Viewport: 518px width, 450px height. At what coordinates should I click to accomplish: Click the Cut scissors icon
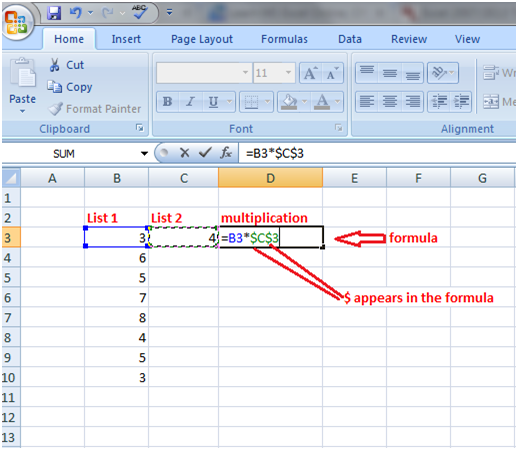(54, 65)
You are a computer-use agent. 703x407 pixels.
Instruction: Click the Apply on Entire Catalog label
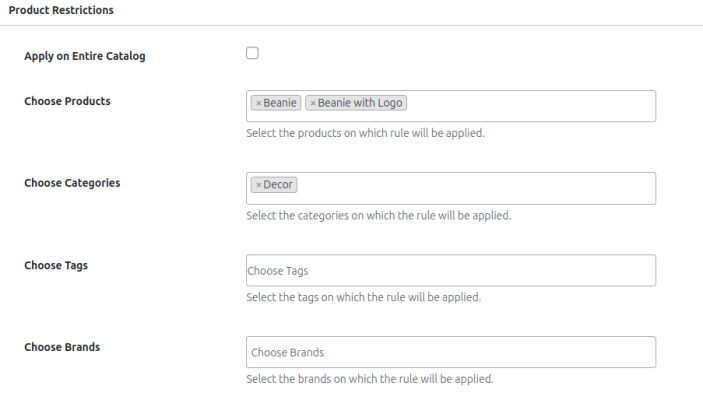(85, 56)
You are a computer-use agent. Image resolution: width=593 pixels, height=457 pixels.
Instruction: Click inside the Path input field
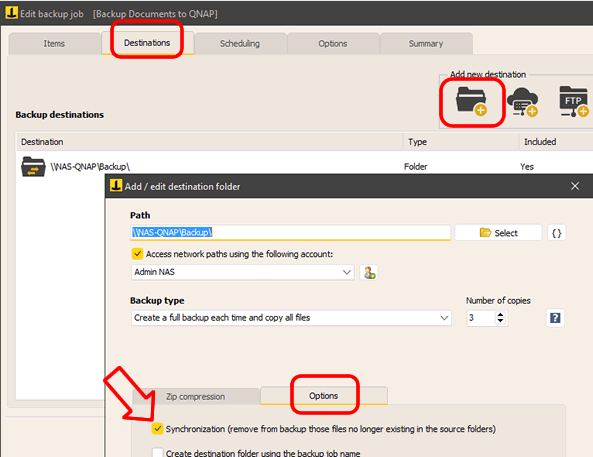click(x=290, y=232)
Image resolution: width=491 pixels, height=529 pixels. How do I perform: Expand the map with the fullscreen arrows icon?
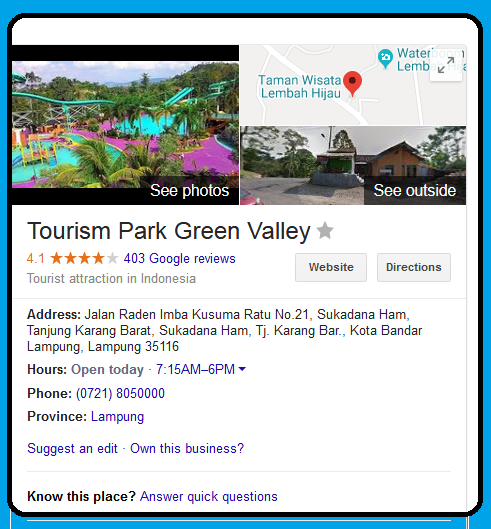pos(446,65)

________________________

**PROBLEM REQUIREMENTS:**
Output the data exactly. Leave every picture out.

**SOLUTION FOR THIS PROBLEM:**
Viewport: 518px width, 450px height. At what coordinates should I click to accomplish: Click the Cut scissors icon
(54, 65)
You are a computer-use agent. 703x407 pixels.
Instruction: Click the Apply on Entire Catalog label
(85, 56)
You are a computer-use agent. Image resolution: width=593 pixels, height=457 pixels.
Instruction: Click inside the Path input field
click(x=290, y=232)
Image resolution: width=491 pixels, height=529 pixels. How do I perform: Expand the map with the fullscreen arrows icon?
pos(446,65)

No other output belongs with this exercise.